Übungstext:
Code: Alles auswählen

def foo():
    pass
;-)
lunar

Ein Protokoll definiert ein Verhalten. Da Python nicht statisch typisiert ist, und in der Regel auf Typprüfungen verzichtet wird, kann man beliebige Typen übergeben, solange sie sich nur so verhalten, wie vom aufgerufenen Objekt erwartet wird. Beziehungen zwischen Objekten, die nur darin bestehen, dass sich diese Objekte gleich verhalten ohne aber gleichen Typs zu sein, lassen sich mit UML nicht abbilden. Das betrifft beispielsweise die genannten Klassen "file" und "StringIO" oder beispielsweise aber "lxml.etree.Element" und "xml.etree.ElementTree.Element".

Klassen haben im Übrigen keine Funktionen, Klassen haben Methoden. UML modelliert nur Klassen und Methoden, aber keine freistehenden Funktionen wie beispielsweise "open()" oder "itertools.chain()". Solche Funktionen tauchen in einem Klassenentwurf niemals auf und damit fallen ganze Konzepte unter den Tisch (z.B. das Modellieren von Datenströmen als Verkettung von Generatorfunktionen).

Natürlich muss man auch in anderen Sprachen Modell und Implementierung konsistent halten. Allerdings ist das in Java-ähnlichen Sprachen ungleich einfacher, weil man das Modell größtenteils auch wieder aus dem Code ableiten kann. Mit Python funktioniert das nicht so gut, weil Python ausdrucksstärker ist als UML und man Python-Code auch nicht in dem Maße statisch analysieren kann, wie es bei Java der Fall ist.

Arbeitsauftrag A:
Warum lassen sich Modell und Implementierung laut dem Übungstext über Python und UML in Java-ähnlichen Sprachen leichter konsistent halten?
Arbeitsauftrag B:
Schreibe den Übungstext über Python und UML im Anschluss an seinen letzten Satz weiter.

Einträge:
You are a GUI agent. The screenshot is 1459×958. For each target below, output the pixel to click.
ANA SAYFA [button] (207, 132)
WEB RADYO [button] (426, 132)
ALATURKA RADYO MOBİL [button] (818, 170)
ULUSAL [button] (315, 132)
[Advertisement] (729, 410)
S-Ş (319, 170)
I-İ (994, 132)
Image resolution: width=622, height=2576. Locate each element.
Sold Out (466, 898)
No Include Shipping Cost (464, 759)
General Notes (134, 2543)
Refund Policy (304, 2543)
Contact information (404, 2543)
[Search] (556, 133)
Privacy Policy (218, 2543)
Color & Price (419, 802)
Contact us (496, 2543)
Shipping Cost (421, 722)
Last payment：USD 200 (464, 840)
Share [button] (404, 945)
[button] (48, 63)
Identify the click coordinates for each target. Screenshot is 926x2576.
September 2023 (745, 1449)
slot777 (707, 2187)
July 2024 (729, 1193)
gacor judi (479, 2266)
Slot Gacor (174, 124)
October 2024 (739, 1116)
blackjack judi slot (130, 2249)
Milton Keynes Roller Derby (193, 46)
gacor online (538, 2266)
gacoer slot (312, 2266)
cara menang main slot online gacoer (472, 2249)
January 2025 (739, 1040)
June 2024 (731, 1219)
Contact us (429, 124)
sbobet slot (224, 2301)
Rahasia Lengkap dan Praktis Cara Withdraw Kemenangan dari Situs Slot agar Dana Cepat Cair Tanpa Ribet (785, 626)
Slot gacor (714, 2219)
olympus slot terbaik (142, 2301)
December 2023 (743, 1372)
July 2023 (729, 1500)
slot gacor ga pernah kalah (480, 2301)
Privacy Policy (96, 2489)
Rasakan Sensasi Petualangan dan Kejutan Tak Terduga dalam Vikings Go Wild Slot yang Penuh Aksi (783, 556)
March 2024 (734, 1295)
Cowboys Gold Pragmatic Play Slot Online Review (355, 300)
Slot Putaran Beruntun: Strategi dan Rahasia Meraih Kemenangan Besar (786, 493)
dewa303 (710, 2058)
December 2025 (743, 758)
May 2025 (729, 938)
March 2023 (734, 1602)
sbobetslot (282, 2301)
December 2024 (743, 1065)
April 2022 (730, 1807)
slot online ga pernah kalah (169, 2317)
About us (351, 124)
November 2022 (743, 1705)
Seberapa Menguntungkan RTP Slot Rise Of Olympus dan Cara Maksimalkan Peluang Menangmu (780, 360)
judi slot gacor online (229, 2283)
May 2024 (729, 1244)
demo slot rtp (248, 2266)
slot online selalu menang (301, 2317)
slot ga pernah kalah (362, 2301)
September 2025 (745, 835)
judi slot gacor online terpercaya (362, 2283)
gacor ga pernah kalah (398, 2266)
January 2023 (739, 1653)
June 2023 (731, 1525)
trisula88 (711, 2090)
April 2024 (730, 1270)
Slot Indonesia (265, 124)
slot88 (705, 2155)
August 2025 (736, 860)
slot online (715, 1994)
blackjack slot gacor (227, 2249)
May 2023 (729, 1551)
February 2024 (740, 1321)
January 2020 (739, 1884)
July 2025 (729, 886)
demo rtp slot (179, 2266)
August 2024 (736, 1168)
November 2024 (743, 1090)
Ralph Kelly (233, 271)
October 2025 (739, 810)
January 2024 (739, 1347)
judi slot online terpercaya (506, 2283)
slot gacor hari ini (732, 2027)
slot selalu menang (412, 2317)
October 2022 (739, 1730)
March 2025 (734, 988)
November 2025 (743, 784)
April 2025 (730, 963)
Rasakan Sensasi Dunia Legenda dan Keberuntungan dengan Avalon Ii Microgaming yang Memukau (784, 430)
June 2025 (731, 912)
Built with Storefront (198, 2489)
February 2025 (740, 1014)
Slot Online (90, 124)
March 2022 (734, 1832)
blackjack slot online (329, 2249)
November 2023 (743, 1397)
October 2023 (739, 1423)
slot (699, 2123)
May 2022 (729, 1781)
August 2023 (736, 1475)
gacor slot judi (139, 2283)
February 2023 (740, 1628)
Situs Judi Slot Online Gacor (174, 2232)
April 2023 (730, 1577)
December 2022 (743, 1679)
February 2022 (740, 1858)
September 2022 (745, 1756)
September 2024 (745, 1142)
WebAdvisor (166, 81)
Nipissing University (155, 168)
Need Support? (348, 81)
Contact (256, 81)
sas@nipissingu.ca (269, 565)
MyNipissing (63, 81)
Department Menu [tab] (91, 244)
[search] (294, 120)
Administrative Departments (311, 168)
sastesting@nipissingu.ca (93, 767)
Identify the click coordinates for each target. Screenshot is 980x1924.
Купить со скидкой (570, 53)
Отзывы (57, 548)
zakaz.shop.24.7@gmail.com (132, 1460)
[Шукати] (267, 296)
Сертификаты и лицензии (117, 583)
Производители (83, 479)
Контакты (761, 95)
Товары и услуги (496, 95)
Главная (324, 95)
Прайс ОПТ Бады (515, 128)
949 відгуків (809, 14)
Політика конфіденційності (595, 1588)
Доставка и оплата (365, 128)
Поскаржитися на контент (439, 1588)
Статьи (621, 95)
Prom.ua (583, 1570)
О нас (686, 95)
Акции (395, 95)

Erwartete Antwort A:
Weil man dort das Modell größtenteils auch wieder aus dem Code ableiten kann.

Erwartete Antwort B:
Was die aus UML-Diagrammen generierte Dokumentation betrifft, so ist das aller Wahrscheinlichkeit nach bestenfalls API-Dokumentation auf niedrigstem Niveau. Sie beschreibt den idealisierten "Soll"-Zustand des Modells, aber nicht den tatsächlichen "Ist"-Zustand einer konkreten Implementierung mit all ihren Besonderheiten und Randbedingungen. Außerdem beschreibt sie nur, welche Methoden eine Klasse hat, nicht aber im Sinne einer Einführung oder eines Tutoriums, wie man diese Methoden im Verbund mit anderen Klassen und Funktionen sinnvoll einsetzen könnte. Etwas wie das Tutorial der Django-Dokumentation kann man nicht aus Diagrammen generieren. Außerdem würde mich interessieren, ob diese "Dokumentation" dann auch in den Docstrings des generierten Codes auftaucht.